═════ DATA SUPPLIED
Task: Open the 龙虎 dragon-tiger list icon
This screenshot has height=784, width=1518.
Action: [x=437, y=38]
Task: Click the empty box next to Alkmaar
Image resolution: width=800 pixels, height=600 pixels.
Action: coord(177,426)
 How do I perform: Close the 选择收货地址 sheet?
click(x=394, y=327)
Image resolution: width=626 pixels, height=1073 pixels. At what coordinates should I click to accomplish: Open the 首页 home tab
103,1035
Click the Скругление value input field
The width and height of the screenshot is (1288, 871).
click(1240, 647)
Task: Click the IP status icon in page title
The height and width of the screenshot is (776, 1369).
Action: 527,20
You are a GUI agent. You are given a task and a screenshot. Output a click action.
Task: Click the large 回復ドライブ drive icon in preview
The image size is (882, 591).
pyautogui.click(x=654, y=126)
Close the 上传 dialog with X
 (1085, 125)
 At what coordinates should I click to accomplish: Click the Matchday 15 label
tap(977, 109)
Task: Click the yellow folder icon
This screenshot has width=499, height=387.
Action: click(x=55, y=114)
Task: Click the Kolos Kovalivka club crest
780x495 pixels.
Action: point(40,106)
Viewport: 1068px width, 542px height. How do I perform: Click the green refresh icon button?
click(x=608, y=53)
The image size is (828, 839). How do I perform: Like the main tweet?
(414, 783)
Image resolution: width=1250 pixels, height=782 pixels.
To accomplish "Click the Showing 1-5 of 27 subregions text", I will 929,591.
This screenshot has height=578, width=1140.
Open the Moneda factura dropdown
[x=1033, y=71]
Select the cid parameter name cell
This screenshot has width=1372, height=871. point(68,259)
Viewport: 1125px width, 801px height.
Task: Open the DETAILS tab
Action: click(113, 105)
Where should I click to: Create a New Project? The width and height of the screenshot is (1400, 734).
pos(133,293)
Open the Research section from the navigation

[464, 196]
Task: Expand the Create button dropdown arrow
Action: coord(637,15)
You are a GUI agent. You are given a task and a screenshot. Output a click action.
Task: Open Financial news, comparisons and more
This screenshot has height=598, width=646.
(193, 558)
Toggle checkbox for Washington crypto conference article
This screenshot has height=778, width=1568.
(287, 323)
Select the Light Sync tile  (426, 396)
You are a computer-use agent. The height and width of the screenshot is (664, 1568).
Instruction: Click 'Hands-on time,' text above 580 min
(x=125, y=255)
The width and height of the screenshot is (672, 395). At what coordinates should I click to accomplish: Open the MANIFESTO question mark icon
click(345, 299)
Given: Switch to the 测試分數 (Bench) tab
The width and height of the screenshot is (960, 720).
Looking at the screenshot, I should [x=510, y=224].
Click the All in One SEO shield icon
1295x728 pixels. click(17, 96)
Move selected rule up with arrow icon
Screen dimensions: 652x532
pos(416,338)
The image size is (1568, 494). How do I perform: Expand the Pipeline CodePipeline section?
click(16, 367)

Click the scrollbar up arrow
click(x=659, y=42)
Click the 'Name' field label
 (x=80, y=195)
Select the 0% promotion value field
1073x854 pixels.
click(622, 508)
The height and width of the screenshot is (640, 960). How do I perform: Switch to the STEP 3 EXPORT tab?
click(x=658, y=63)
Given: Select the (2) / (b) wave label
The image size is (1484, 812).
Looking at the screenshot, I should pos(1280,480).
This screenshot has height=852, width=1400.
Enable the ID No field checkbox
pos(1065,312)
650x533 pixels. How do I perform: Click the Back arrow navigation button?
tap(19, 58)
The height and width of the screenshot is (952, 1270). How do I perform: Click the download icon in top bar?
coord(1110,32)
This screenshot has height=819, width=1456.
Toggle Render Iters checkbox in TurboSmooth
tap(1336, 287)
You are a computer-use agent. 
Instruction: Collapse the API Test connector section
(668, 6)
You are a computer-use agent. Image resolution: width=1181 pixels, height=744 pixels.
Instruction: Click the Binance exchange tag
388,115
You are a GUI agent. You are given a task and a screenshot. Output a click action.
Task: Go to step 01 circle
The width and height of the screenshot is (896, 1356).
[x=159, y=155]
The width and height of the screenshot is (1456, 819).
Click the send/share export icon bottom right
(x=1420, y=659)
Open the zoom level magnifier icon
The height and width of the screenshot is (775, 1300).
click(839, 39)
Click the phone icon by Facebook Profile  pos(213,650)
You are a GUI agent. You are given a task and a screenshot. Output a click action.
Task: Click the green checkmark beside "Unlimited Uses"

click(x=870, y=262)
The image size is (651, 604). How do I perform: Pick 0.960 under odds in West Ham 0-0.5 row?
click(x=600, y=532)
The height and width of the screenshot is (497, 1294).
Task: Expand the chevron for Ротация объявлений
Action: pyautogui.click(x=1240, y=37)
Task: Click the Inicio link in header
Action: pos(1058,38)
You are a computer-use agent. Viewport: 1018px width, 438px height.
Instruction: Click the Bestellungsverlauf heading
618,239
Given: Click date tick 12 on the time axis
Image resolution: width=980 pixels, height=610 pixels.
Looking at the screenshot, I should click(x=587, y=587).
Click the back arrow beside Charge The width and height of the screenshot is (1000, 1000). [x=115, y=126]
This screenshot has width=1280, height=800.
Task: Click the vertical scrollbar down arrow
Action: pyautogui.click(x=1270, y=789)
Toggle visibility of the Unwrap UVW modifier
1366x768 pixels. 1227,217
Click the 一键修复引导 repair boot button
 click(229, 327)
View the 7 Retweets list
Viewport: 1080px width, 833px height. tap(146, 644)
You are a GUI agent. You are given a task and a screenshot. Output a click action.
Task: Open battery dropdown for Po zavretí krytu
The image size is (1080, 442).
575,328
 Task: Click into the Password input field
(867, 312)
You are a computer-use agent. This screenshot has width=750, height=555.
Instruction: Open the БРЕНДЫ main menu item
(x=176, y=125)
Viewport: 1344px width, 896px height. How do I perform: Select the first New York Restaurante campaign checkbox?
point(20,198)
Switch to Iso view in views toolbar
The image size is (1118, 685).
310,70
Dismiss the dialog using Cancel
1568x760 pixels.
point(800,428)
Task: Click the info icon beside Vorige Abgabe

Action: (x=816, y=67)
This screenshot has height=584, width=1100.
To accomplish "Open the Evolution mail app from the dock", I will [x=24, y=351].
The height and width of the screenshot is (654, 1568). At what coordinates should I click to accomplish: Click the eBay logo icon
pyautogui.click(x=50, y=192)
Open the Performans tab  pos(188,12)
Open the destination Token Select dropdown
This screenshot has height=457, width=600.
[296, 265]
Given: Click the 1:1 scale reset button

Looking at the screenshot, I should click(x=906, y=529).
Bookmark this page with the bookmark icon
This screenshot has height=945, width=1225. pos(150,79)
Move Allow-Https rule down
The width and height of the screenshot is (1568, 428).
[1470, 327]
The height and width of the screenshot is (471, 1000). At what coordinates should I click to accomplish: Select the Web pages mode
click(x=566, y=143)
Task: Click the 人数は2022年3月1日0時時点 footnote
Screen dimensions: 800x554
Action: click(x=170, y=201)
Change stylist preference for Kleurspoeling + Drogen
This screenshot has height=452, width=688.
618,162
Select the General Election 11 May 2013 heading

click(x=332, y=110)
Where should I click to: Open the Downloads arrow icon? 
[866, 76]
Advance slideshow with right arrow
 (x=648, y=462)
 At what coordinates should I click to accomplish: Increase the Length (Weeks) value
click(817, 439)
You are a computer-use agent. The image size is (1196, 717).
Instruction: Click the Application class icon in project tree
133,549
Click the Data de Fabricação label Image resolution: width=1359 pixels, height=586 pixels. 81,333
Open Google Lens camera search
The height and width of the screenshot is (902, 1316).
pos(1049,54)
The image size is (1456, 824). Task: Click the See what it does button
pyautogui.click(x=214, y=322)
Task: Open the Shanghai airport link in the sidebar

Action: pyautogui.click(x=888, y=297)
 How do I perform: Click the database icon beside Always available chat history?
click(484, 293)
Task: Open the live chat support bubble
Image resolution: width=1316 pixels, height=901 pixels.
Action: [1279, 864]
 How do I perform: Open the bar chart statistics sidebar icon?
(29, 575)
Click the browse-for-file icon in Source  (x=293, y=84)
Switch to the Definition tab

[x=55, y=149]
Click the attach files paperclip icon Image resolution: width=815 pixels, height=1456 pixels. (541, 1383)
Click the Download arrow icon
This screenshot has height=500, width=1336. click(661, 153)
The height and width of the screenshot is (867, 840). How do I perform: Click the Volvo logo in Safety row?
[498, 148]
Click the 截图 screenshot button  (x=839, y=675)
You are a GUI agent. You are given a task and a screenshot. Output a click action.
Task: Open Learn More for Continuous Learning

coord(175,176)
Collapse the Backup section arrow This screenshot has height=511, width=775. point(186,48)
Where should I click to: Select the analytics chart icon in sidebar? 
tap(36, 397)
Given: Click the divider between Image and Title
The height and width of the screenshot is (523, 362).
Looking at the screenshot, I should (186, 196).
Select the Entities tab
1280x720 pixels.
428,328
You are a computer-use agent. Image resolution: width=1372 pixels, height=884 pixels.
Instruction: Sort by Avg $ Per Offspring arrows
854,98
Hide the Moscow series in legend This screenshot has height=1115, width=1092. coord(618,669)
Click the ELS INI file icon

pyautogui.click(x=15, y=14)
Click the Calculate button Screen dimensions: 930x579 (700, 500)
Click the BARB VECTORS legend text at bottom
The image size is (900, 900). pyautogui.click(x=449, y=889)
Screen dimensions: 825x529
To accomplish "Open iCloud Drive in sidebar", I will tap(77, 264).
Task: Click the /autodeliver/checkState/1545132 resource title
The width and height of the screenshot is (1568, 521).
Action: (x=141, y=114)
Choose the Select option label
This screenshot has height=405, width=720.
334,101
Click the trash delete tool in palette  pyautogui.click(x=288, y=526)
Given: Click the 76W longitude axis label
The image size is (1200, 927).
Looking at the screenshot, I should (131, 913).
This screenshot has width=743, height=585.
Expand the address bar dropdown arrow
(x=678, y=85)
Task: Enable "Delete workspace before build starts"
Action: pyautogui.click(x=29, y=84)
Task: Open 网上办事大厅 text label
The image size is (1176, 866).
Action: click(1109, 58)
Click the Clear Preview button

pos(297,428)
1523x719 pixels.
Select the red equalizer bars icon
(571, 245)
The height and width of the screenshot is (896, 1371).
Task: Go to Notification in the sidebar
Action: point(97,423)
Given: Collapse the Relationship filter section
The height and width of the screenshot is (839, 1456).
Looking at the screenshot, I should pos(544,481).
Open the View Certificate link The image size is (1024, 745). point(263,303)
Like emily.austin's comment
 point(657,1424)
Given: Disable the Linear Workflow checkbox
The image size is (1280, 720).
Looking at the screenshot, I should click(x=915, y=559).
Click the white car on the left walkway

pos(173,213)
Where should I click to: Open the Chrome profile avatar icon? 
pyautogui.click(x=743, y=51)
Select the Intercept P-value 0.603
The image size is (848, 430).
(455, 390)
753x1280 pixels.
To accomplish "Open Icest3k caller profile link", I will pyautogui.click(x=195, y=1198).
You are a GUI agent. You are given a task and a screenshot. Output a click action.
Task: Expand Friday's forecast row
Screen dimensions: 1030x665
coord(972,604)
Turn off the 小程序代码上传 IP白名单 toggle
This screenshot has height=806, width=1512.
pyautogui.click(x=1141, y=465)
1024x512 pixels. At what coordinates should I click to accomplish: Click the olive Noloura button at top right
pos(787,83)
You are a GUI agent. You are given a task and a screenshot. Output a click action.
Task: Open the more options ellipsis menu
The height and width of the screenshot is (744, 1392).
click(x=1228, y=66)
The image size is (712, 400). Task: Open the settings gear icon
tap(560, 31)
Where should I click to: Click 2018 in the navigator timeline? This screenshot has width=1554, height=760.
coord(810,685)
══════════
■ **YOUR GOAL**
Starting with the first line of the entries and ending with the line that has "Task: Click the IP status icon in page title", copy each line exactly and add nothing.

■ **TASK RESPONSE**
Task: Open the 龙虎 dragon-tiger list icon
This screenshot has height=784, width=1518.
Action: [x=437, y=38]
Task: Click the empty box next to Alkmaar
Image resolution: width=800 pixels, height=600 pixels.
Action: coord(177,426)
 How do I perform: Close the 选择收货地址 sheet?
click(x=394, y=327)
Image resolution: width=626 pixels, height=1073 pixels. At what coordinates should I click to accomplish: Open the 首页 home tab
103,1035
Click the Скругление value input field
The width and height of the screenshot is (1288, 871).
click(1240, 647)
Task: Click the IP status icon in page title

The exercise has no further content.